On Tue, 25 Apr 2000, Evan Leibovitch wrote:

> On Tue, 25 Apr 2000 gk4@us.ibm.com wrote:
> 
> > If /etc/*-release is going to become a trend, then perhaps we should
> > consider placing them in a subdirectory called /etc/release/
> 
> Not sure why a subdir would be needed, since each distro has only one
> file of this type currently and I can't see it growing much. If a
> distro contains more than one such file (ie, /etc/turbolinux-release
> *and* /etc/redhat-release) that would be IMO a bit scary.
> 
> As has been suggested, a standard file, perhaps named
> /etc/linux-release, using a standard format,should be defined so that
> it may be used by any app that wanted to query the system for its
> distro and release info.

I guess naming it "linux-release" could be confused with the version
number of the linux kernel. What about /etc/distribution-release ?
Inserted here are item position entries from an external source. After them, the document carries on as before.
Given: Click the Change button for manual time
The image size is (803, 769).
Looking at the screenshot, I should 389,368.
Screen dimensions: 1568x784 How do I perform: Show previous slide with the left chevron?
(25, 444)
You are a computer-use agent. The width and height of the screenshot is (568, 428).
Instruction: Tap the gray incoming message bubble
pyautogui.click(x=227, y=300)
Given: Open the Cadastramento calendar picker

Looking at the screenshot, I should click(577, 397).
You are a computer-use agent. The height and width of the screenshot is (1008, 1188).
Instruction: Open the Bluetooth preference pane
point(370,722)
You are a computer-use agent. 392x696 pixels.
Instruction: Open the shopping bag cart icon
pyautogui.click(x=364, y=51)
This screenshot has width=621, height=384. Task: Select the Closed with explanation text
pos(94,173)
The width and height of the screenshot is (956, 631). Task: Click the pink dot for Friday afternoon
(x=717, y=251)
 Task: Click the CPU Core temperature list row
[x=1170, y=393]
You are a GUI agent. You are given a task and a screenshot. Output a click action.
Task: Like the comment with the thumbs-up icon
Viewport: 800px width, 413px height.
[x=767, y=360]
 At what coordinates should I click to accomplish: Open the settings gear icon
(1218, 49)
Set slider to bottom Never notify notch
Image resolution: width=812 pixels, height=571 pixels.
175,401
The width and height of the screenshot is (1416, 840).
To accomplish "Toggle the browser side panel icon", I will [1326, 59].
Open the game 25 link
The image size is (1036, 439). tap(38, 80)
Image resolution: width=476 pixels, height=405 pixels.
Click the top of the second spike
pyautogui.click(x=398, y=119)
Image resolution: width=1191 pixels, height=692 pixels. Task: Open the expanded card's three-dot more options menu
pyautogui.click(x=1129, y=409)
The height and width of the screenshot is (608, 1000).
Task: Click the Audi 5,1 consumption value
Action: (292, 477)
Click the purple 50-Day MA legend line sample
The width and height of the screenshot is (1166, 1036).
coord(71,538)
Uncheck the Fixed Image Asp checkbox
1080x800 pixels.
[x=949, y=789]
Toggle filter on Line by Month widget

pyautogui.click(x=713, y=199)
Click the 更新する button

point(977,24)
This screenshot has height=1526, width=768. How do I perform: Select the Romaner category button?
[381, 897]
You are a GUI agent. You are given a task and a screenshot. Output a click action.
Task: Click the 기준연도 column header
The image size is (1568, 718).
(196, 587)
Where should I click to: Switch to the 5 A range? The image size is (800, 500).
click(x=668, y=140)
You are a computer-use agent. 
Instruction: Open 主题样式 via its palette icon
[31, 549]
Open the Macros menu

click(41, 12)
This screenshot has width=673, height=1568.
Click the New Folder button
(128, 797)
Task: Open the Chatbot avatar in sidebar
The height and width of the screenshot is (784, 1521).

Some fields that could be part of this file:

VENDOR : the Linux Distributor, e.g. Caldera, Debian, Red Hat, SuSE,
         Turbo Linux, etc.
NAME:    the distribution name (e.g. TurboCluster Server, OpenLinux
         eServer, SuSE IMAP Server)
VERSION: the distribution version
ARCH:    the hardware architecture, e.g. i386, alpha, PPC (not sure, if
         this is useful)

> Therefore any compliant distro would have at least /etc/linux-release
> (and optionally /etc/[distro]-release for backwards compatibility).

Sounds reasonable.

> > We should standardized the internal format of the file ie., (name colon
> > value) and/or an API to the data.
> 
> Yes.

Would a plain ASCII file serve the purpose?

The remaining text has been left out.